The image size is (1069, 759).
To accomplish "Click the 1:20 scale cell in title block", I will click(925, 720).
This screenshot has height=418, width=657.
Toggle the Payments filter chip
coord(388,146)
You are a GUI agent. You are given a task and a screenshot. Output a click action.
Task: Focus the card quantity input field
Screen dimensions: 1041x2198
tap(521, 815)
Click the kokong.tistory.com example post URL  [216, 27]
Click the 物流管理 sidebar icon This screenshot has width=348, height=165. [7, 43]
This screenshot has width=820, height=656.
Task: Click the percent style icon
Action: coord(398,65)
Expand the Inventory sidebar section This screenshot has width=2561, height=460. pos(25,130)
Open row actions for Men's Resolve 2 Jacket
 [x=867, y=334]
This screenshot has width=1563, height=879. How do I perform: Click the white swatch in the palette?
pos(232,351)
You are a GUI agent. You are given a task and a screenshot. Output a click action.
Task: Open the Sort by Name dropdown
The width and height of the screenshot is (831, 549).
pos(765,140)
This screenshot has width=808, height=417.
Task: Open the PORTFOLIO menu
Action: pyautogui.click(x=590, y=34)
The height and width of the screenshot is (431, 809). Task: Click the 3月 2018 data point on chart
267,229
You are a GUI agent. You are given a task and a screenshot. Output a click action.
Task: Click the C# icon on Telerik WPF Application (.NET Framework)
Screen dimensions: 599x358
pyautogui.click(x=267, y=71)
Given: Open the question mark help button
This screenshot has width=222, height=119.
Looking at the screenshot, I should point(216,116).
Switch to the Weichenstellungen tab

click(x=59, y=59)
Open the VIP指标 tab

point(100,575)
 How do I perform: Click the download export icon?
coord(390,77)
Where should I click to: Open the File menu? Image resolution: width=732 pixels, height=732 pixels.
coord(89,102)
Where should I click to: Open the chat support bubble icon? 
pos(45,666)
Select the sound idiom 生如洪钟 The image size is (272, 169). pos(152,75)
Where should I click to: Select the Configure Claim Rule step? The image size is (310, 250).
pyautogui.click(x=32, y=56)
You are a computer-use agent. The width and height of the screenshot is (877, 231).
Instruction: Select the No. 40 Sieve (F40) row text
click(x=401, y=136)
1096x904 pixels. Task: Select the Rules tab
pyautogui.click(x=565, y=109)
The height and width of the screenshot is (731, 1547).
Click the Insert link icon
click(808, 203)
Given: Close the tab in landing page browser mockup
- - -
Activity ::
All of the entries must be quoted exactly; please include each one.

Finished task ::
The image size is (1069, 759).
To accomplish "Click the 1:20 scale cell in title block", I will click(925, 720).
This screenshot has height=418, width=657.
Toggle the Payments filter chip
coord(388,146)
You are a GUI agent. You are given a task and a screenshot. Output a click action.
Task: Focus the card quantity input field
Screen dimensions: 1041x2198
tap(521, 815)
Click the kokong.tistory.com example post URL  [216, 27]
Click the 物流管理 sidebar icon This screenshot has width=348, height=165. [7, 43]
This screenshot has width=820, height=656.
Task: Click the percent style icon
Action: coord(398,65)
Expand the Inventory sidebar section This screenshot has width=2561, height=460. pos(25,130)
Open row actions for Men's Resolve 2 Jacket
 [x=867, y=334]
This screenshot has width=1563, height=879. How do I perform: Click the white swatch in the palette?
pos(232,351)
You are a GUI agent. You are given a task and a screenshot. Output a click action.
Task: Open the Sort by Name dropdown
The width and height of the screenshot is (831, 549).
pos(765,140)
This screenshot has width=808, height=417.
Task: Open the PORTFOLIO menu
Action: pyautogui.click(x=590, y=34)
The height and width of the screenshot is (431, 809). Task: Click the 3月 2018 data point on chart
267,229
You are a GUI agent. You are given a task and a screenshot. Output a click action.
Task: Click the C# icon on Telerik WPF Application (.NET Framework)
Screen dimensions: 599x358
pyautogui.click(x=267, y=71)
Given: Open the question mark help button
This screenshot has width=222, height=119.
Looking at the screenshot, I should point(216,116).
Switch to the Weichenstellungen tab

click(x=59, y=59)
Open the VIP指标 tab

point(100,575)
 How do I perform: Click the download export icon?
coord(390,77)
Where should I click to: Open the File menu? Image resolution: width=732 pixels, height=732 pixels.
coord(89,102)
Where should I click to: Open the chat support bubble icon? 
pos(45,666)
Select the sound idiom 生如洪钟 The image size is (272, 169). pos(152,75)
Where should I click to: Select the Configure Claim Rule step? The image size is (310, 250).
pyautogui.click(x=32, y=56)
You are a computer-use agent. The width and height of the screenshot is (877, 231).
Instruction: Select the No. 40 Sieve (F40) row text
click(x=401, y=136)
1096x904 pixels. Task: Select the Rules tab
pyautogui.click(x=565, y=109)
The height and width of the screenshot is (731, 1547).
Click the Insert link icon
click(808, 203)
Given: Close the tab in landing page browser mockup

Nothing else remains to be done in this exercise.